Interior
Condenado por matar quatro jovens em Arapiraca, 'Giba' recebe pena de mais de 87 anos de prisão
Tribunal do Júri condenou Regivaldo da Silva Santana pelos assassinatos e ocultação dos corpos; MP vai recorrer das penas aplicadas aos outros dois réus
O Tribunal do Júri de Arapiraca condenou, nesta terça-feira (25), Regivaldo da Silva Santana, conhecido como “Giba”, a 87 anos e 4 meses de reclusão, além de um ano de detenção e 366 dias-multa, pelo assassinato de quatro jovens e pela ocultação dos cadáveres encontrados dentro de um poço na zona rural do município, em abril de 2024. Os outros dois réus do processo, Weslley Santana Sá e Adriano Santos Lima, foram condenados por ocultação de cadáver, recebendo penas de um ano e seis meses de prisão e 288 dias-multa cada um. O Ministério Público de Alagoas (MP/AL) informou que recorrerá das condenações dos dois, por considerar as penas irrisórias.

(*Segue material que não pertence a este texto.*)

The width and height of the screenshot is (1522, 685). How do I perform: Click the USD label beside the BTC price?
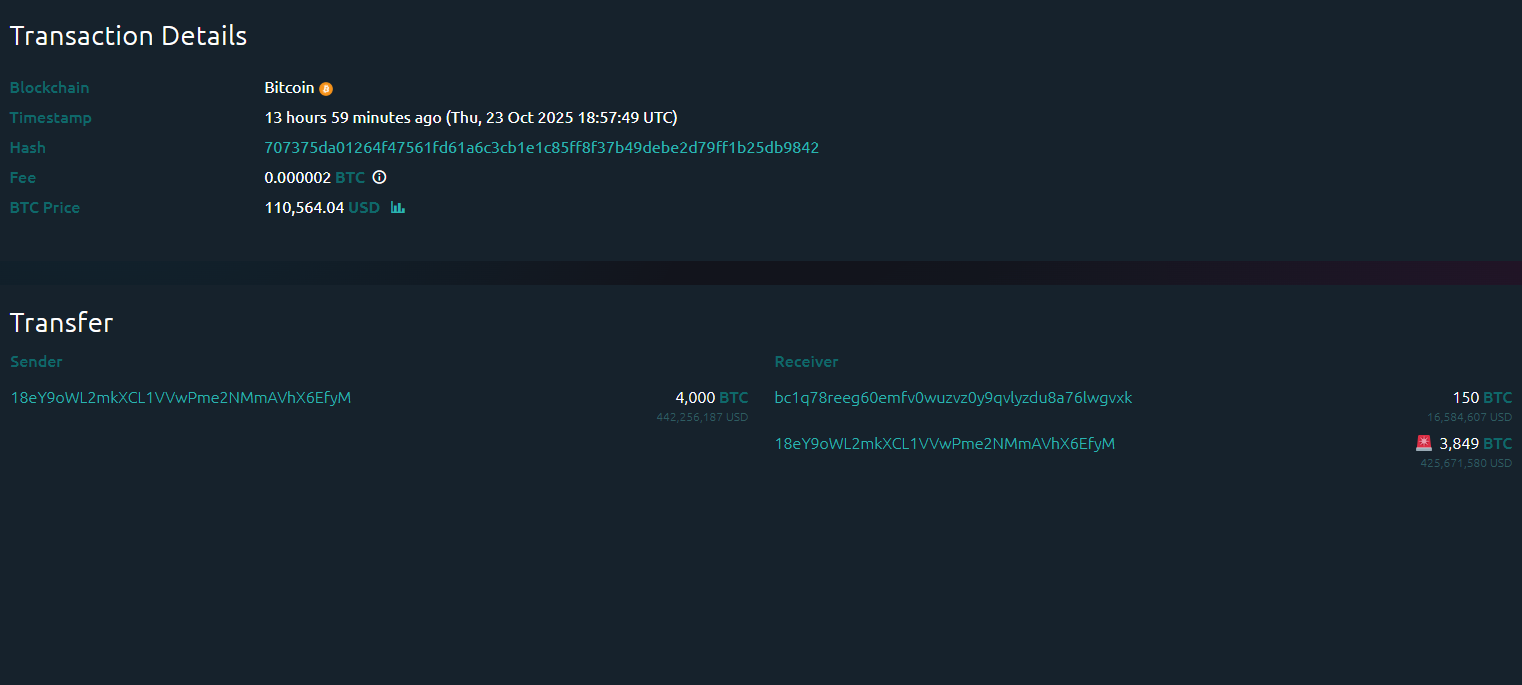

O julgamento, realizado no Fórum de Arapiraca, se estendeu ao longo do dia devido ao número de réus, testemunhas e pessoas a serem ouvidas. A acusação foi conduzida pelo promotor de Justiça Ivaldo da Silva.
O caso teve grande repercussão em Alagoas após a descoberta dos corpos de Letícia da Silva Santos, de 20 anos, de seu irmão Lucas da Silva Santos, de 15 anos, de Joselene de Souza Santos, de 17 anos, e de Erick Juan de Lima Silva, de 20 anos, companheiro de Letícia. Os quatro foram encontrados mortos dentro de um poço no dia 19 de abril de 2024, quase uma semana após desaparecerem.
De acordo com a denúncia do MP/AL, Regivaldo foi o autor dos homicídios e contou com a ajuda de Weslley e Adriano para esconder os corpos na propriedade rural onde residia. Segundo as investigações, os crimes aconteceram em 13 de abril de 2024.
Durante o inquérito, o réu alegou ter agido em legítima defesa após um desentendimento envolvendo o suposto furto de um celular e de equipamentos de trabalho. A Polícia Civil, porém, afirmou ter reunido elementos que contradiziam essa versão. A acusação sustentou que os homicídios foram praticados de forma que dificultou a defesa das vítimas.
Os corpos permaneceram ocultados no poço por seis dias, até serem localizados após familiares registrarem o desaparecimento dos jovens. A retirada dos cadáveres mobilizou equipes do Corpo de Bombeiros.
Regivaldo foi preso em flagrante no dia em que os corpos foram encontrados. Na propriedade, a polícia também apreendeu diversas armas de fogo, acessórios de uso restrito e animais silvestres.
Com a decisão dos jurados, o principal acusado foi condenado pelos quatro homicídios e pela ocultação dos cadáveres. Já em relação a Weslley Santana Sá e Adriano Santos Lima, o Ministério Público anunciou que buscará o aumento das penas por meio de recurso à Justiça.